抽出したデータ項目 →
★ ★ ★ ★
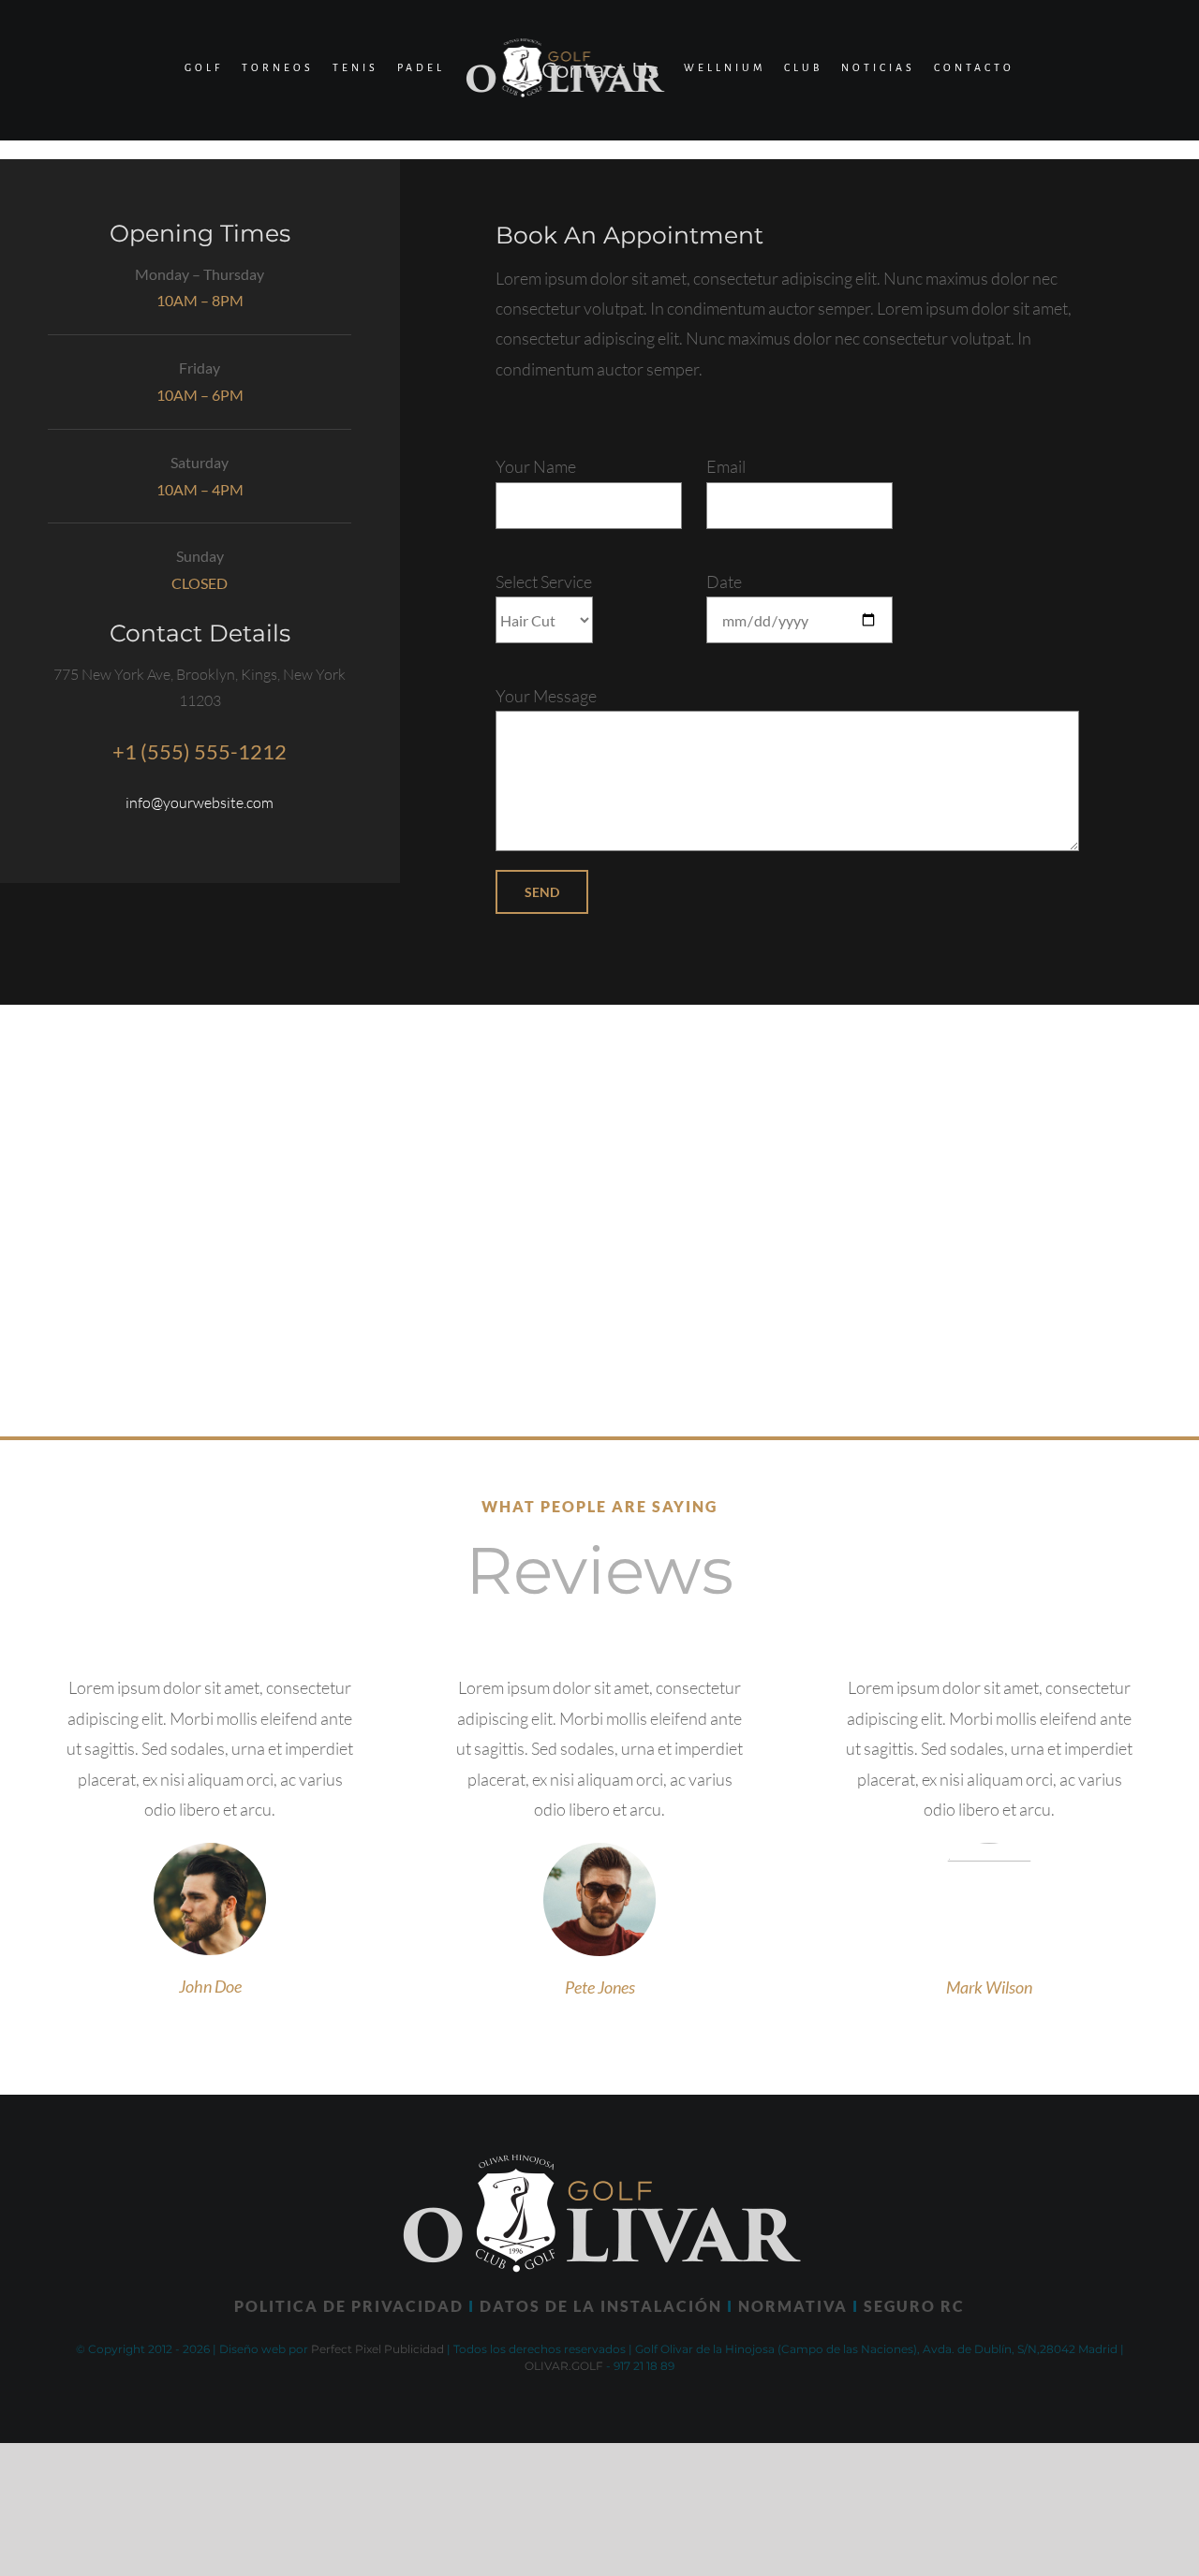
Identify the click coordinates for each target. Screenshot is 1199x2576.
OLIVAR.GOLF (564, 2366)
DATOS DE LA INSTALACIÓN (601, 2306)
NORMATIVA (793, 2306)
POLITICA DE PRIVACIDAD (349, 2306)
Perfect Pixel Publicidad (377, 2349)
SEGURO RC (914, 2306)
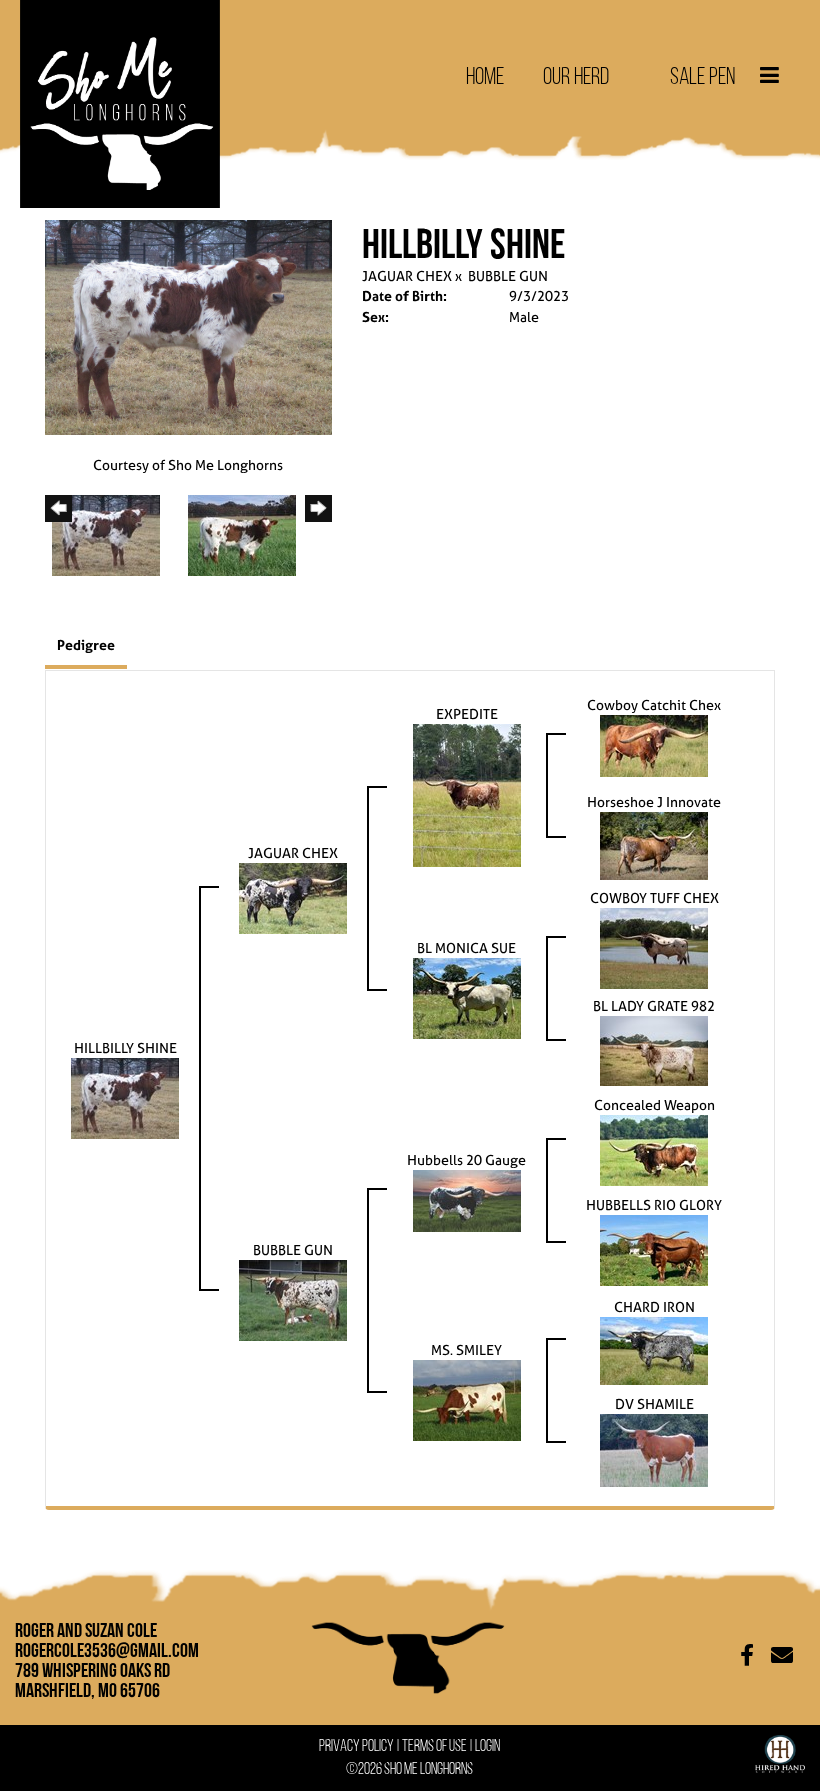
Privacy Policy (356, 1745)
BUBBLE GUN (508, 275)
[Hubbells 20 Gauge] (467, 1199)
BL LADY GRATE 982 (654, 1005)
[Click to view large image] (188, 325)
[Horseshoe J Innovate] (654, 844)
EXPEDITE (467, 713)
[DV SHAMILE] (654, 1449)
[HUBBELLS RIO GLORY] (654, 1249)
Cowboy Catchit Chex (654, 704)
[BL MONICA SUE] (467, 996)
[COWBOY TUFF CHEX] (654, 946)
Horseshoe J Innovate (654, 801)
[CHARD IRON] (654, 1349)
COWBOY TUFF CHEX (654, 897)
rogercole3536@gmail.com (107, 1650)
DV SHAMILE (654, 1403)
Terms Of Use (434, 1745)
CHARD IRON (654, 1306)
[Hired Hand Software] (780, 1750)
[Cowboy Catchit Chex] (654, 744)
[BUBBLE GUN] (293, 1299)
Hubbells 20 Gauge (466, 1159)
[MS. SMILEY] (467, 1399)
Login (487, 1745)
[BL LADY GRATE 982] (654, 1049)
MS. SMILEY (466, 1349)
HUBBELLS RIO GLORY (654, 1204)
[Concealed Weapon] (654, 1149)
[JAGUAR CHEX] (293, 896)
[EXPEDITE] (467, 794)
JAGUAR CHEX (407, 275)
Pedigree (86, 644)
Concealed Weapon (654, 1104)
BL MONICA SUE (466, 947)
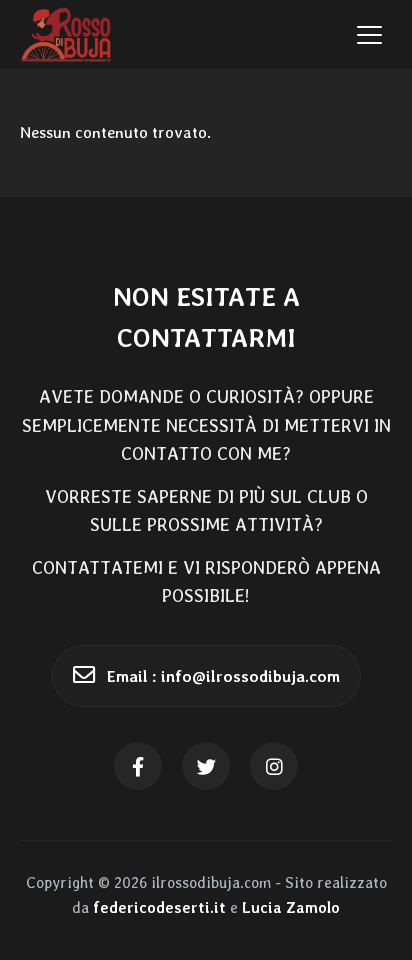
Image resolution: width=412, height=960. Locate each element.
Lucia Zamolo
★ ★ ★ ★
練習問題 →
上の一覧の行をすべて、一字一句変えずに書き写してください。画像は答えに入れないでください。

解答 →
Identify the click coordinates for each target. Screenshot is 1199x2576.
OLIVAR.GOLF (564, 2366)
DATOS DE LA INSTALACIÓN (601, 2306)
NORMATIVA (793, 2306)
POLITICA DE PRIVACIDAD (349, 2306)
Perfect Pixel Publicidad (377, 2349)
SEGURO RC (914, 2306)
Privacy Policy (356, 1745)
BUBBLE GUN (508, 275)
[Hubbells 20 Gauge] (467, 1199)
BL LADY GRATE 982 (654, 1005)
[Click to view large image] (188, 325)
[Horseshoe J Innovate] (654, 844)
EXPEDITE (467, 713)
[DV SHAMILE] (654, 1449)
[HUBBELLS RIO GLORY] (654, 1249)
Cowboy Catchit Chex (654, 704)
[BL MONICA SUE] (467, 996)
[COWBOY TUFF CHEX] (654, 946)
Horseshoe J Innovate (654, 801)
[CHARD IRON] (654, 1349)
COWBOY TUFF CHEX (654, 897)
rogercole3536@gmail.com (107, 1650)
DV SHAMILE (654, 1403)
Terms Of Use (434, 1745)
CHARD IRON (654, 1306)
[Hired Hand Software] (780, 1750)
[Cowboy Catchit Chex] (654, 744)
[BUBBLE GUN] (293, 1299)
Hubbells 20 Gauge (466, 1159)
[MS. SMILEY] (467, 1399)
Login (487, 1745)
[BL LADY GRATE 982] (654, 1049)
MS. SMILEY (466, 1349)
HUBBELLS RIO GLORY (654, 1204)
[Concealed Weapon] (654, 1149)
[JAGUAR CHEX] (293, 896)
[EXPEDITE] (467, 794)
JAGUAR CHEX (407, 275)
Pedigree (86, 644)
Concealed Weapon (654, 1104)
BL MONICA SUE (466, 947)
Image resolution: width=412, height=960. Locate each element.
Lucia Zamolo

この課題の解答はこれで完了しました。